Westphalia é o lugar, e sobretudo o peso do lugar, de ser(-se) sempre outro e sempre o mesmo, de ser(-se) indecifrável na sinalização avulsa de evidências. Subitamente, somos nós o mais claro dos corpos silenciados, por um e mais caprichos, por outros e tantos preconceitos, a que as fotografias respondem escolhendo jamais dizer tudo. Se algum ensinamento tiramos deste trabalho, sem cair na pretensão missionária de fazer da beleza um pretexto pedagógico-moralista, teremos que tomar parte da exposição da fragilidade como o modo mais fiel de seguir vivendo, justamente, sem sabotar a vulnerabilidade das histórias contadas e furtadas, no instante da sua insaciável produção radiante.

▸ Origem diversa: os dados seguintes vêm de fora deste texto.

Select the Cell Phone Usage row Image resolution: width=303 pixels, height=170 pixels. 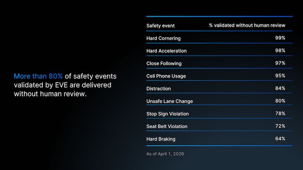(x=166, y=76)
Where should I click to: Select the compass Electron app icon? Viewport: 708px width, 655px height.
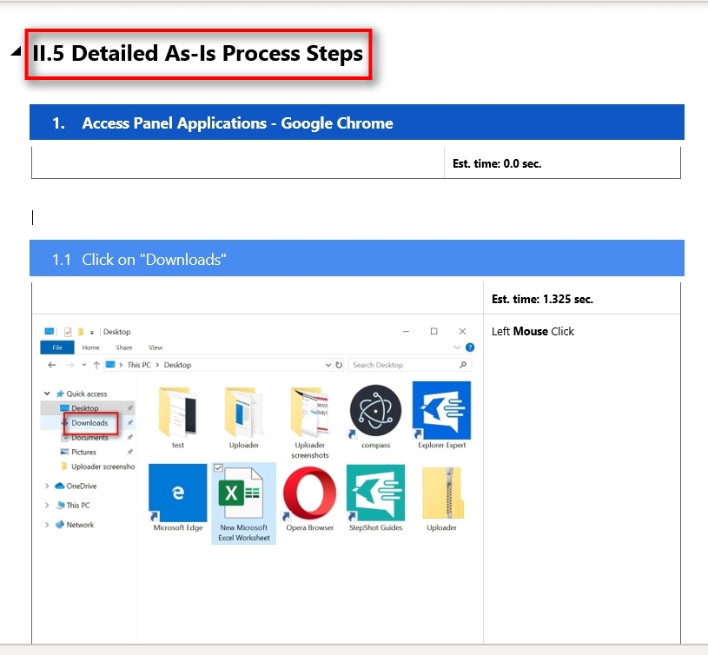[374, 410]
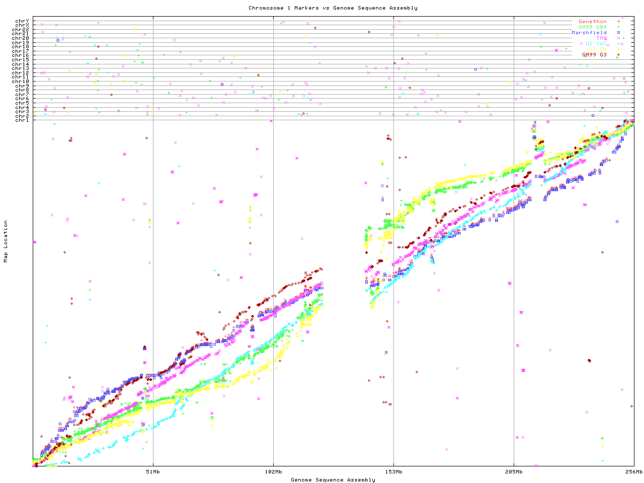Click the 102Mb x-axis tick label
644x483 pixels.
(x=273, y=472)
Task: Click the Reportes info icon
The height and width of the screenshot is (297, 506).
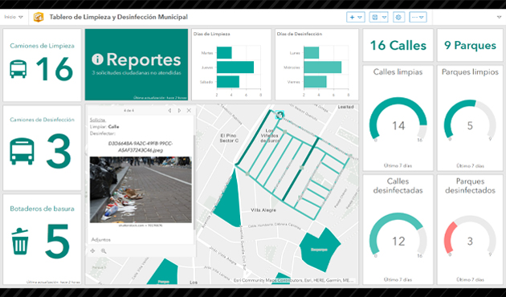Action: pyautogui.click(x=97, y=59)
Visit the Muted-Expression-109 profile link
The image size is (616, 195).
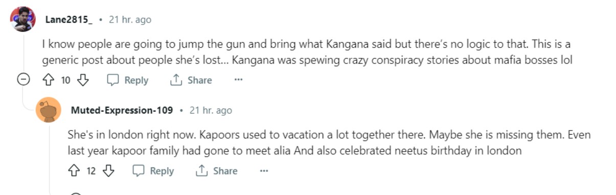point(122,110)
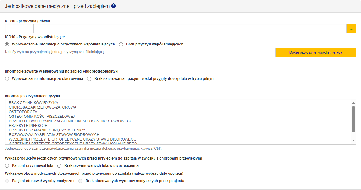Select 'Pacjent przyjmował leki' radio button
Image resolution: width=361 pixels, height=190 pixels.
(7, 166)
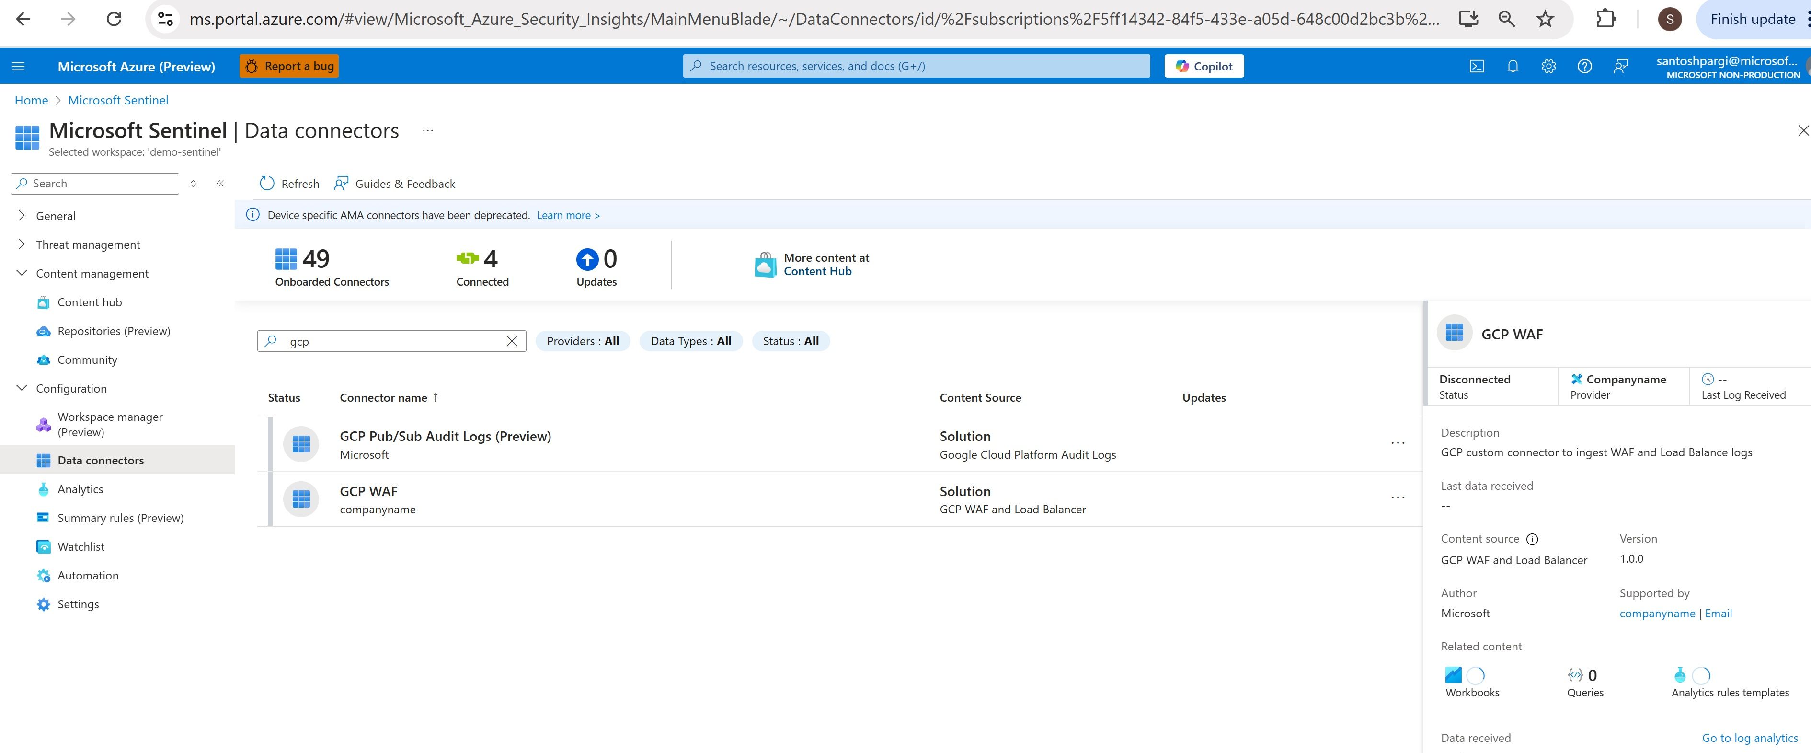Screen dimensions: 1811x753
Task: Click the Learn more deprecation link
Action: [567, 215]
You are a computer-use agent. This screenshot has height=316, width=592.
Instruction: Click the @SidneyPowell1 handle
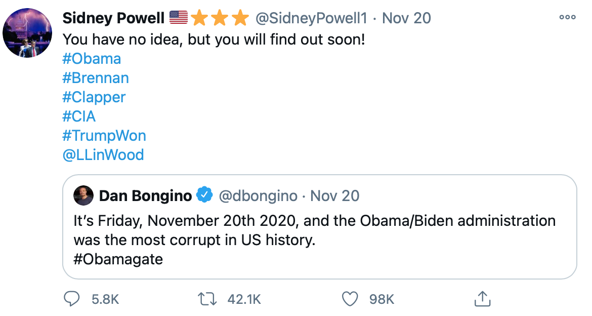coord(311,19)
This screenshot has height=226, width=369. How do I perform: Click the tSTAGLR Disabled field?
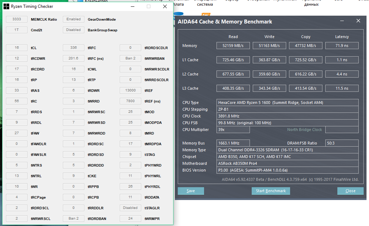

Maria Brás Ferreira, Lisboa, 2021
BIO
João Pedro Pinto (Porto, 1990) Vive em Lisboa até aos 17 anos, tendo passado parte da infância na Guiné-Bissau. Forma-se em Realização de Cinema e Direcção de Fotografia no NIC – Instituto del Cine de Madrid e inicia os seus estudos de Filosofia na Universidade Complutense. É cofundador da produtora audiovisual Riddle Studio, 2009-2012. Em 2012 regressa a Portugal, estabelecendo-se no Porto, onde conclui o Curso Profissional de Fotografia pelo IPF – Instituto Português de Fotografia, em 2014, dando continuidade à licenciatura de Filosofia na Faculdade de Letras da Universidade do Porto. Trabalha como Assistente de Fotografia freelance nas áreas da fotografia de Produto e Arquitectura, passando posteriormente a ocupar o posto de Assistente de Produção na empresa Snowberry onde desenvolve trabalho na área de Produto e de Moda. Em 2017 instala-se em Londres onde abre o seu primeiro estúdio, especializando-se em retrato fotográfico, nomeadamente de Actores e Artistas Performativos. Realiza uma Pós-graduação em escrita de guião para cinema na MET – Metropolitan Film School. Em 2020 regressa a Portugal onde recebe uma bolsa para frequentar o Máster em Fotografia Artística pelo IPCI – Instituto de Produção Cultural e Imagem. Reside actualmente em Lisboa, onde desenvolve a sua prática profissional e artística.